Rohstoffe
US-Ölpreis vor Opec-Treffen gestiegen

Der US-Ölpreis ist am Dienstag vor dem regulären Treffen der Organisation Erdöl exportierender Länder (Opec) in Wien in Richtung 78 Dollar gestiegen.

HB SINGAPUR. Im asiatischen Handel kostete ein Barrel (159 Liter) der amerikanischen Referenz-Sorte West Texas Intermediate (WTI) zur Auslieferung im Oktober 77,86 Dollar. Das waren 36 Cent mehr als zum Handelsschluss am Vortag.

Wenngleich Experten mehrheitlich nicht von einer Erhöhung der offiziellen Förderquoten durch die OPEC ausgehen, mehren sich Spekulationen am Markt, dass das größte OPEC-Mitglied Saudi-Arabien eine Fördererhöhung anstrebt.

Zuletzt hatten sich viele ranghohe Vertreter aus den OPEC-Staaten aufgrund eines aus ihrer Sicht ausreichenden Ölangebots und angemessener Ölpreise gegen eine Erhöhung der offiziellen Förderquoten ausgesprochen.

Lediglich Saudi-Arabien habe sich im Vorfeld des Treffens nicht geäußert, hieß es am Markt.
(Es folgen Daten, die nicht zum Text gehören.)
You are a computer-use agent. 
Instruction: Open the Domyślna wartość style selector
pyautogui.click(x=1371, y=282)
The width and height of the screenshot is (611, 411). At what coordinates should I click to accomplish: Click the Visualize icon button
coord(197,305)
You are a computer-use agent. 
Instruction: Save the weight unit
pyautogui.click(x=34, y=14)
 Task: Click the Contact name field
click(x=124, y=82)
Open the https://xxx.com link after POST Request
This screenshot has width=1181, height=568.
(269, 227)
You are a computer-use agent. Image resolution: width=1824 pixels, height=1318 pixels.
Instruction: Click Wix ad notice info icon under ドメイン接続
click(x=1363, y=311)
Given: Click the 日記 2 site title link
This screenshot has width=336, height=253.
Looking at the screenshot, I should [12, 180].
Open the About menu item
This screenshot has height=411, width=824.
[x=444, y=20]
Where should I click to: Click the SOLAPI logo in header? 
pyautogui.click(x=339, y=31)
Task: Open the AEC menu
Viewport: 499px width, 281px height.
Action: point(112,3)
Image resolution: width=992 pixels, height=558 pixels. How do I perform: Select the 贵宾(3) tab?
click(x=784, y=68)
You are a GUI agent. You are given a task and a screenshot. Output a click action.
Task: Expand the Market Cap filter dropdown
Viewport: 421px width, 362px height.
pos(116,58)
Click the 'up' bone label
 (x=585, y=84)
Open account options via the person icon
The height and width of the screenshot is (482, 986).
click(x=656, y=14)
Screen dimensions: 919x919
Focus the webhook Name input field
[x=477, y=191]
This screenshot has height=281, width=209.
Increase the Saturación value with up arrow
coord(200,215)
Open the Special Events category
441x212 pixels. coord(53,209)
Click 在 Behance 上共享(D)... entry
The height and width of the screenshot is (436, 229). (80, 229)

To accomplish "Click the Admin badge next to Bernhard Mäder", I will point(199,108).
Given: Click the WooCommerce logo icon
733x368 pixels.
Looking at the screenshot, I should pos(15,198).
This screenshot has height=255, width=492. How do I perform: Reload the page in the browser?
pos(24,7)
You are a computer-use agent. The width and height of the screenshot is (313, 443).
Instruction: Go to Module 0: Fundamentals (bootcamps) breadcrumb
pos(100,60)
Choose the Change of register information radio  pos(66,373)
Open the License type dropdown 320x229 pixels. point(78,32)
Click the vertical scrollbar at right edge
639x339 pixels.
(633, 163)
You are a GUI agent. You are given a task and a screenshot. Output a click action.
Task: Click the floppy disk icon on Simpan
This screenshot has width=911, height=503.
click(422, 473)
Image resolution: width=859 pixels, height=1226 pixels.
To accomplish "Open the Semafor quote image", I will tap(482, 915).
Dies werde als Zeichen gewertet, dass Saudi-Arabien möglicherweise eine Fördererhöhung anstrebe.

Gleichwohl verwiesen Analysten darauf, dass eine unveränderte Förderquote die Ölpreise weiter beflügeln könnte. Das Rekordhoch des US-Ölpreises Anfang August von 78,77 Dollar sei bereits jetzt in Reichweite. Auch Preise von mehr als 80 Dollar je Barrel seien möglich.